Feed Software, technology, sysadmin war stories, and more.

Wednesday, October 13, 2021

Looking at the outlying data points

One of the fun things I used to do at a prior job was to dig through the raw data points which were collected from the *many* servers we had. I could just pick an interesting-sounding metric and then would just ask the system to show me the top 10 or bottom 10 out of a population of thousands or more.

Once in a while, something neat would jump out from the data. Most of the servers would have their values all clustered together, but then a handful of them would be "out there" to the point of being obvious at a glance. This is a story about one of those times.

To get my feet wet with the whole "investigations" thing that we'd do, I started looking into this one day and chose one of the many temp sensors which were being logged by the servers. I forget exactly which one it was, for there were many. The CPUs logged it, the chassis logged it, the power supply logged it, and so on. There were so many choices.

Anyway, out of any given group of systems, some of them would be clearly hotter than the others. I don't remember exactly how much it was any more, but want to say it might have been as much as 10 degrees C hotter in some cases, which is quite a bit, particularly for something that's supposed to be tightly controlled. The thermal profiles of those machines were all supposed to be the same, so having some of them be way out there didn't make much sense.
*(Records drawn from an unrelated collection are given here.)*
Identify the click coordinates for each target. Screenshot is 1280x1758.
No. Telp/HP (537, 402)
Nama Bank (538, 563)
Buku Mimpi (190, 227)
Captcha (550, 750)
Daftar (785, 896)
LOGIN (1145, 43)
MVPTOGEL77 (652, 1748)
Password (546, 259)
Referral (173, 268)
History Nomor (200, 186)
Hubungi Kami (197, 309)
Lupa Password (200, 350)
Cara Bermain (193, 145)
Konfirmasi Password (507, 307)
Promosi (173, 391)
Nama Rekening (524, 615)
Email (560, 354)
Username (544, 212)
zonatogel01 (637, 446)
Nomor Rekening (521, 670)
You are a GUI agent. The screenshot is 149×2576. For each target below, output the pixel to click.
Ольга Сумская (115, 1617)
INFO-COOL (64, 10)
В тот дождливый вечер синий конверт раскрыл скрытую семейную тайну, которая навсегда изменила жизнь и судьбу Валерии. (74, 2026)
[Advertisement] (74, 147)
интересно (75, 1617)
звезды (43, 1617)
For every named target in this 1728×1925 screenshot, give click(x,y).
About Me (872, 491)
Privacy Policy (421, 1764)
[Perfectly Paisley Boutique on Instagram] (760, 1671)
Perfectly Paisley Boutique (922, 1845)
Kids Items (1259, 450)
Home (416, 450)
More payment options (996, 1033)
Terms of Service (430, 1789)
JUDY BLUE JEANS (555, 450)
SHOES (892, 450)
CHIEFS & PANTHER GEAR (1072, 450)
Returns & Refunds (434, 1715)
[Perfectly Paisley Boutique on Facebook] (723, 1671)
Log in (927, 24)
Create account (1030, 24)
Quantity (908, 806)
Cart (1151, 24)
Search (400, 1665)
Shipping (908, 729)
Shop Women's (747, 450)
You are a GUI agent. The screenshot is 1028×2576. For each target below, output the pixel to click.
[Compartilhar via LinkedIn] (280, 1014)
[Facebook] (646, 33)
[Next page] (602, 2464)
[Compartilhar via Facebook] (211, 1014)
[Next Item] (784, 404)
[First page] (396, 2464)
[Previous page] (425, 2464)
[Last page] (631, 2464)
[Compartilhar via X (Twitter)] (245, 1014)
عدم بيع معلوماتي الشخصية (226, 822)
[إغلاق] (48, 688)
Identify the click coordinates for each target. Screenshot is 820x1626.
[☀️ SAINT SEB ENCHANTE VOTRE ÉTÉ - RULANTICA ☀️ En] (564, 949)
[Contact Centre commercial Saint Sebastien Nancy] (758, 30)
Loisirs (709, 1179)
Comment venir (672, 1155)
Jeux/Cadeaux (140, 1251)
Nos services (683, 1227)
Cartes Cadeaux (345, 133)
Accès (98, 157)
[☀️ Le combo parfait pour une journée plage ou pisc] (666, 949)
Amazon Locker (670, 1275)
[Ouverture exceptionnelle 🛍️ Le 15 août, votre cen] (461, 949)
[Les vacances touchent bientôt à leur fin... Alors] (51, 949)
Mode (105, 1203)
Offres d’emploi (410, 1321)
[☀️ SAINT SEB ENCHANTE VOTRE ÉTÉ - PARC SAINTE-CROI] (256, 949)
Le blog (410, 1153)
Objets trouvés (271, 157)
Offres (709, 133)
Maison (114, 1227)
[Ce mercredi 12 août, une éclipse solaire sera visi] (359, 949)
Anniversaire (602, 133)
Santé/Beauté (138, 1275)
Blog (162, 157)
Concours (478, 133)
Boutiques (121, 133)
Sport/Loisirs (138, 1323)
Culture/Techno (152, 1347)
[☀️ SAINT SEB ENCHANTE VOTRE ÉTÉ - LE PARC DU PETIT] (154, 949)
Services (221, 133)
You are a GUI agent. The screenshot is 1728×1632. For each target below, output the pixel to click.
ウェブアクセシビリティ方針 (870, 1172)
I went looking for a reason. What could possibly explain this? First off, it didn't line up with any obvious pattern in the host names. The hosts were named for whichever team owned them, followed by a sequence number that was bumped any time a new one was provisioned. There was no signal to be found in that.

A teammate showed me how to see other interesting stuff about the physical hardware, like the actual location it had inside the data center suite (the actual room). One dimension was "row" and the other was "rack". Think of them as an (x, y) coordinate pair within a given space. Here, too, nothing obvious jumped out. The weird heat came from all over. It wasn't just a hot spot in the suite, in other words.

There was more, though. You could also see a "rack position" in this data, and now it started getting interesting. It seems that all of the really hot machines had a rack position of something low, like 04 or 05, and never anything higher than that. In fact, when looking at a whole rack, it was always the lowest number of all of the positions that were being used. Now this was worth chasing!

I asked the people actually there in the locations how the numbering worked: was it top-down or bottom-up? Top-down would imply that 04 or 05 was the topmost server and then maybe it was cold air sinking and warm air rising? But that made no sense, since these things were supposed to be FORCING air from front to back and not leaving it to chance. There should have also been a gradient across the entire rack, and there was not one to be seen. It was just this one position that was much hotter, and the rest were all pretty "chill" (sorry).

It's good that I asked, since they told me something surprising: position 04 or 05 or whatever was the *bottom* of the rack. Yes, somehow, the lowest machine in the rack was the hottest! They found this interesting, too, and wound up digging into it. Given that I was far away in a distant office, this was the best way for us to proceed.

The Actual Engineers came back a while later with the answer: it seemed that the server design included this assumption that there would be another server underneath it. That way, the bottom of any given server's tray would be "sealed" by something else underneath it. Do you see the problem yet?

The problem was that the bottommost server would have nothing below it but just open space until it got to the floor. That space would not move air efficiently, and it obviously mattered.

The solution was great: they came up with something that looked like a server for airflow purposes, but which didn't actually do anything. It was basically two very big paperboard pizza boxes side by side. They would then slip that into the rack right below the last server, or any time they pulled one from somewhere higher in the stack. This would keep the airflow doing its thing happily for whatever was right above it.

This rolled out and my hot spots disappeared. Fantastic!